Awards
- Chancellor and Provost Medallion - 2016
- IU Northwest Chancellor's Medallion
- Gary, Indiana
- Presenter: William J. Lowe
Becoming one of the Indiana University’s Northwest campus earliest instructors in 1955, Dr. Keith Lorentzen has devoted nearly his entire adult life to the University. Just as he worked tirelessly to build a respected program in chemistry, his legacy continues to support the University and its students into his retirement years. For, although Lorentzen’s retirement from IU Northwest began some 28 years ago, his support continues in the form of a scholarship he created in 2002, given annually to an outstanding chemistry student.
A native of Utah, Lorentzen’s family included a university professor and a school teacher, so advanced education was always an expectation. He completed his B.A. degree in chemistry in 1942 at the beginning of WWII, so his plans to continue to graduate school had to be postponed. Returning home from war in 1947, he capitalized on his G.I Bill by earning his master’s degree at the University of Utah.
Receipt of a research scholarship took Lorentzen and his wife, Frances, to Penn State University where he completed a Ph.D. They moved to Munster, Indiana in 1951 and he began working in the research labs of the Standard Oil refinery in Whiting. It was there that he and Frances raised their six children.
Lorentzen taught an evening Physics 101 class at one of the Northwest Indiana locations which offered classes toward completion of an IU degree. These were the years preceding the opening of the IU Northwest campus in Gary. When Standard Oil moved its research lab to Naperville, Illinois, Lorentzen made a decision to stay in Northwest Indiana.
He applied and was accepted for a full-time position at IU Northwest in the Chemistry department. Throughout the years, he traveled to and from the Bloomington campus, sitting in on various committees to help ensure that IU Northwest degrees were as academically sound as their counterparts at the main campus.
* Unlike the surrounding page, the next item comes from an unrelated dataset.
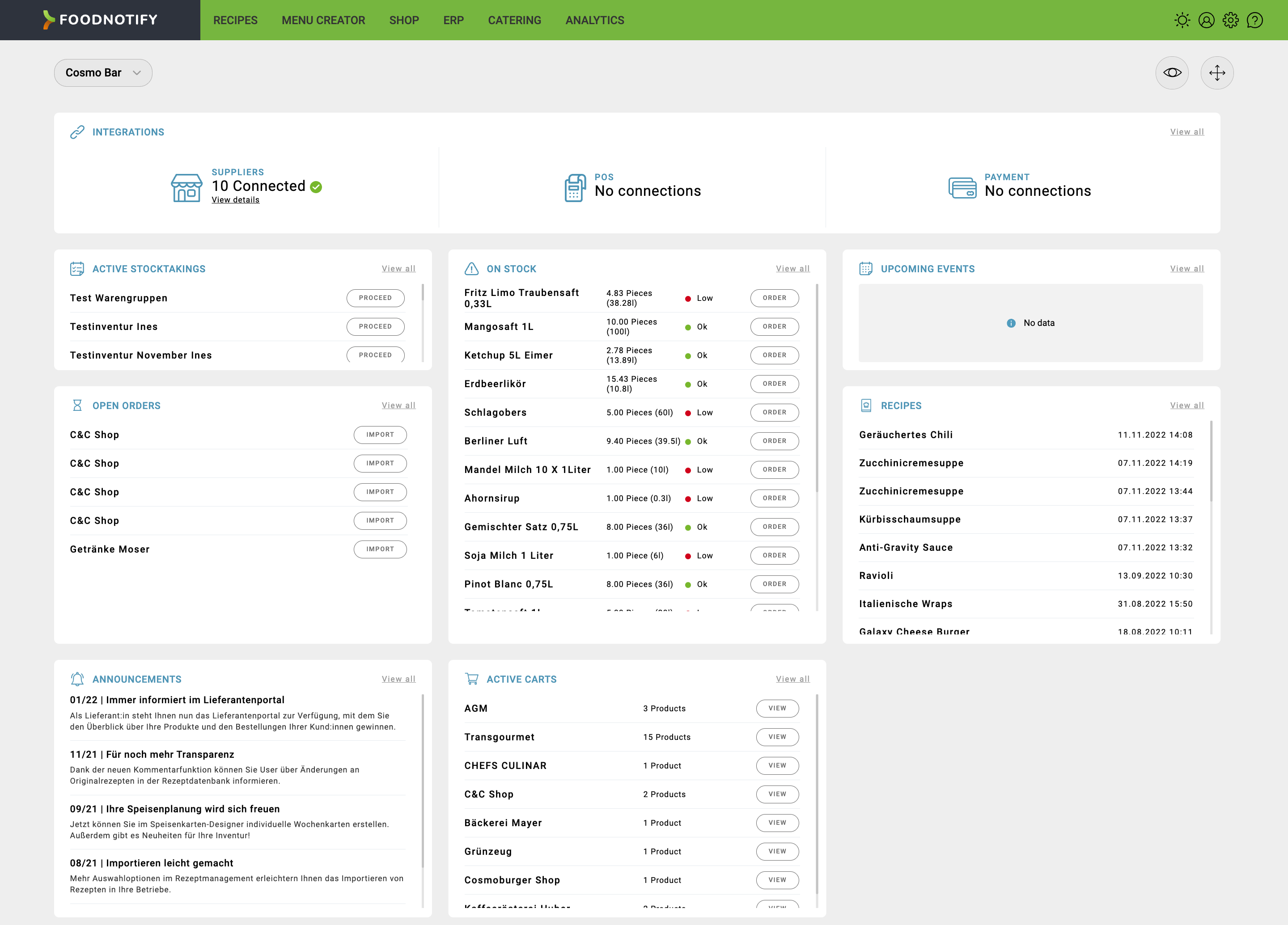Open View details under connected suppliers
Screen dimensions: 1288x925
click(x=234, y=200)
Because use of the G.I. Bill had afforded Lorentzen the opportunity to advance his education, Lorentzen gained a deep appreciation of the value of philanthropy. One of Lorentzen’s many achievements was to help fund an undergraduate seminar for students who were pursuing a chemistry degree. The money he donated to the IU Foundation was used to invite notable guest speakers to the growing campus. And, through his continued philanthropy, the seminars continued each year.
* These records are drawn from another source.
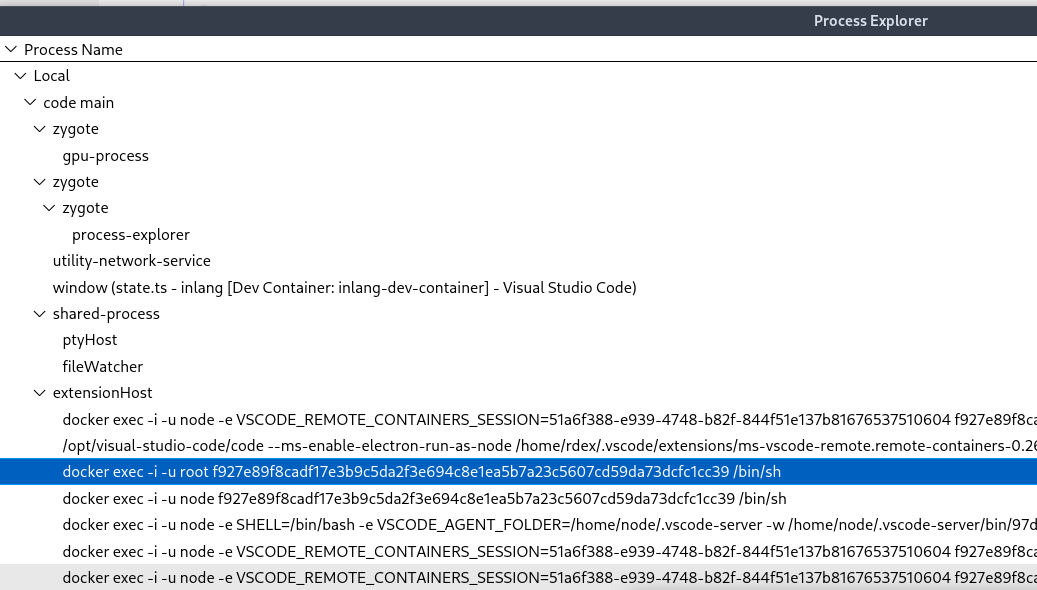Viewport: 1037px width, 590px height.
Task: Collapse the shared-process group
Action: (40, 313)
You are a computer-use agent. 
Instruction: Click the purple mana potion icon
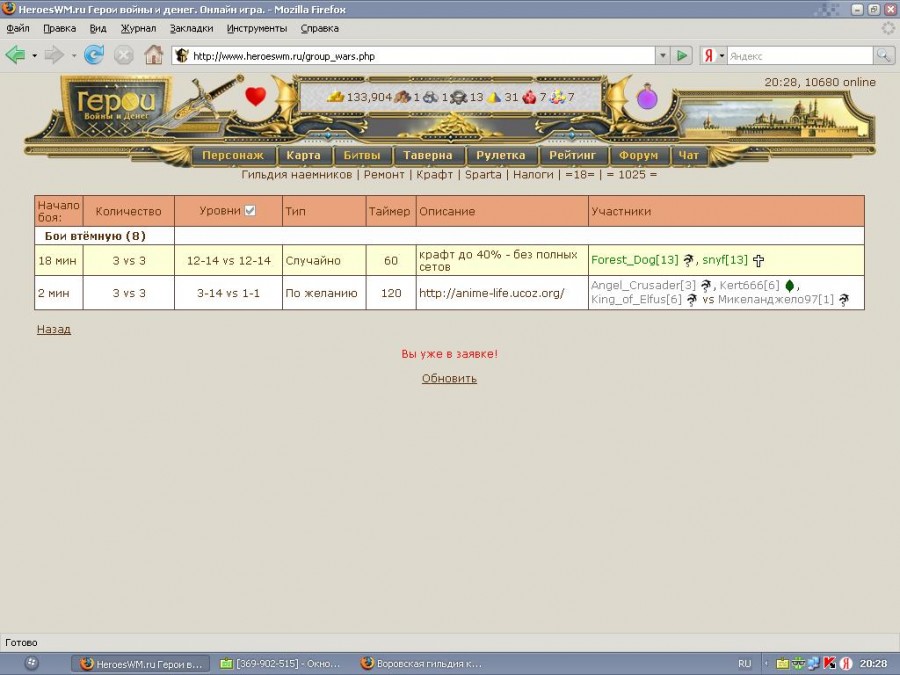(647, 97)
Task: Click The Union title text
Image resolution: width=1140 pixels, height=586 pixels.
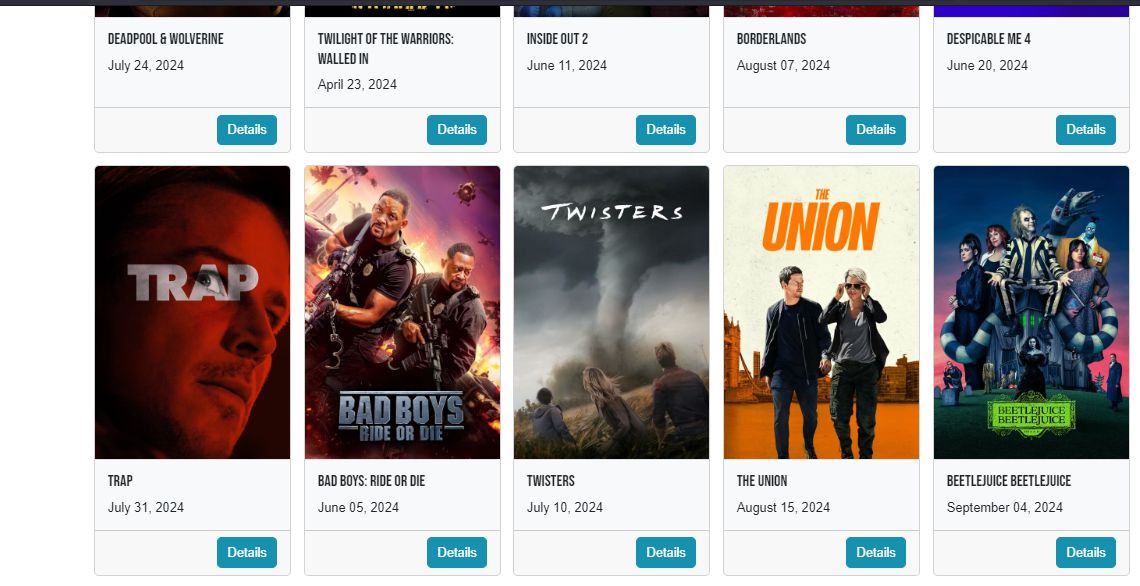Action: tap(761, 481)
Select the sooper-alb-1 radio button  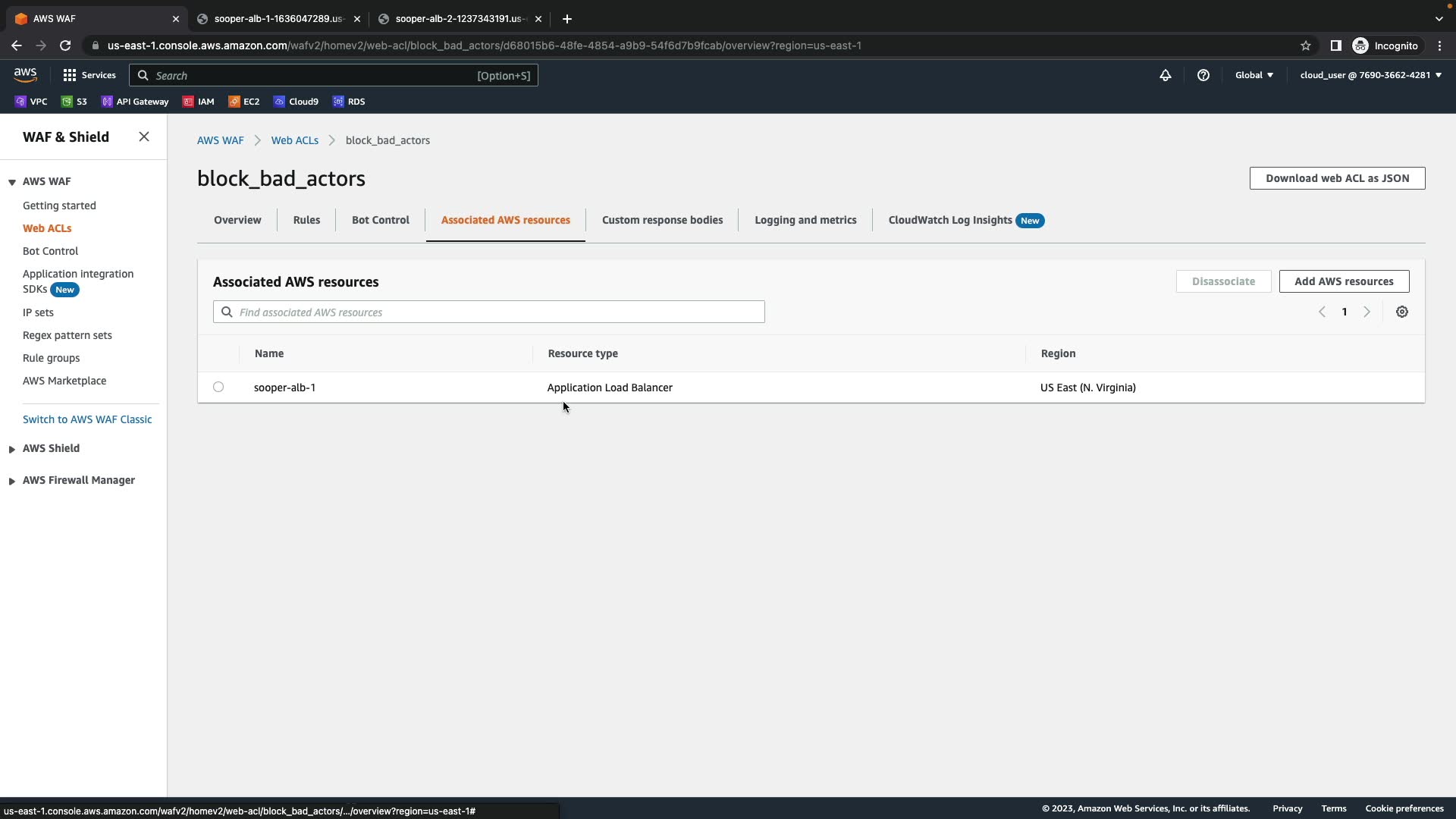[x=218, y=388]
Lorentzen was fully aware that although scholarship monies were provided at least in some form to each student, many students ended up dropping out of school long before degree completion. His dream was to start a scholarship that would be academically competitive, for a student who showed commitment to completing a degree. Throughout the years, many students who have been on the receiving end of this scholarship have confided that they would not have been able to attend college and complete a degree without this additional financial assistance.